Satvik · December 27, 2020, 4:26am

Hi,

I have several cases where I need just the first few elements that match a condition. With transducers, I can do something like

big_array |> Filter(expensive_filter) |> Map(expensive_transformation) |> Take(5) |> collect

and it will evaluate my expensive functions the minimum number of times to get 5 passing elements. Awesome!

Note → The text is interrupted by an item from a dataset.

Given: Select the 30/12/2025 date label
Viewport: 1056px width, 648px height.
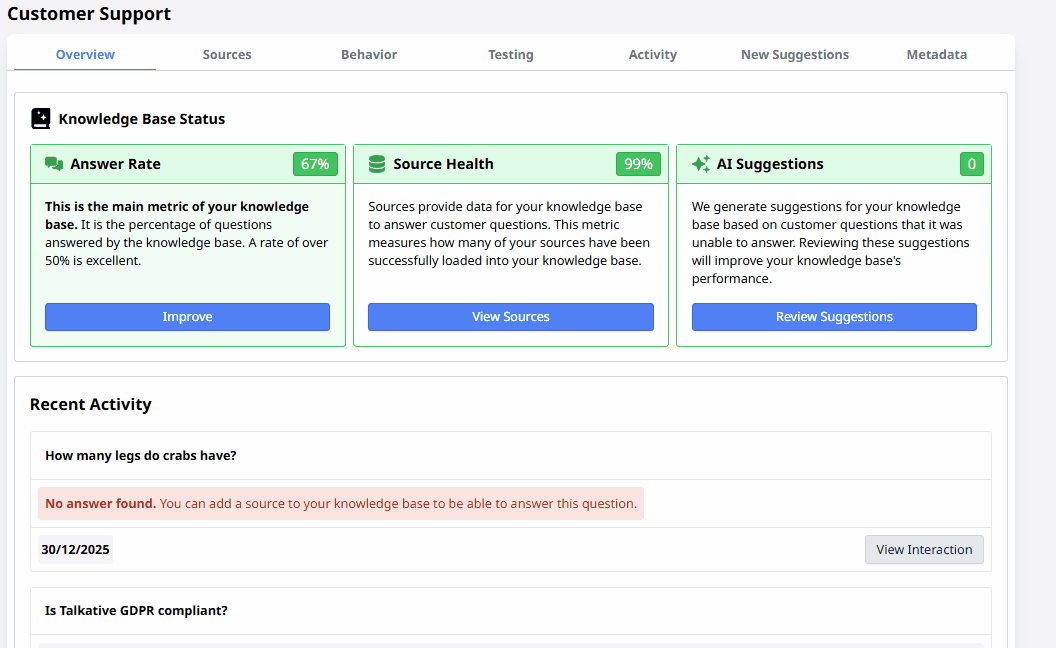Looking at the screenshot, I should click(x=75, y=549).
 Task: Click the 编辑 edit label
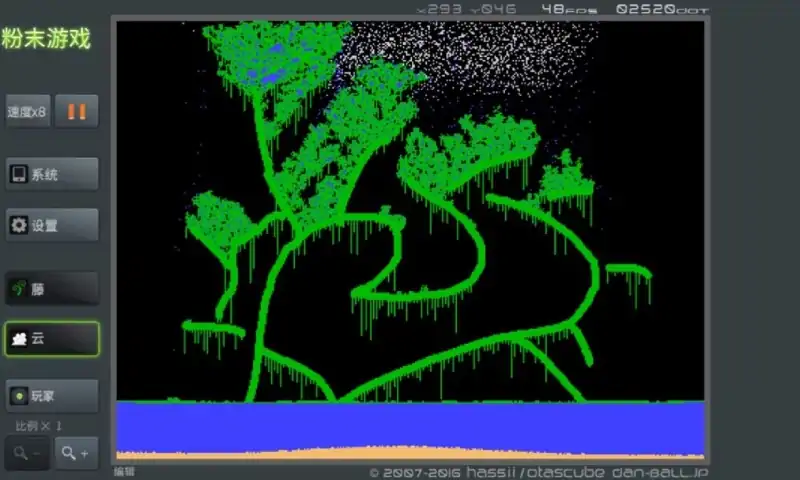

I’m trying to do something similar with regex. Here’s a working, non-transducer example:

function get_regex_matches(str, pattern, cache, num_matches)
    j = 1
    for i in 1:num_matches
        m = findnext(pattern, str, j)
        cache[i] = SubString(str, m.start, m.stop)
        j = m.stop
    end
end

I double-checked that this approach is actually faster than using eachmatch for my use case:

function get_regex_matches_eachmatch(str, pattern, cache, num_matches)
    for (i, m) in enumerate(eachmatch(pattern, str))
        if i > num_matches
            break
        end
        cache[i] = m.match
    end
end

sample_string = "np.where(0.03376436965056531*df['rolling_zscore(sma(high_low_mean,12),90)']+ 0.05938041870616624*df['rolling_zscore(slope(slope(slope(24),24),12),90)'] - 0.05545017417059229*df['rolling_zscore(slope(slope(slope(12),12),12),90)']  + -0.02641195019844662 > 0, 1.0, "
cache = Array{String}(undef, 4)
const feature_pat = Regex(raw"\[.*?\]")

@btime get_regex_matches_eachmatch(sample_string, feature_pat, cache, 2)
  1.085 μs (13 allocations: 1.11 KiB)
id = x -> x
@btime get_regex_matches(sample_string, feature_pat, cache, id, 2)
  617.279 ns (5 allocations: 240 bytes)

However, this loses the benefits of the transducer approach, especially composability. Is there a way to do a transducer-like or lazy filter that goes through regex matches of a string?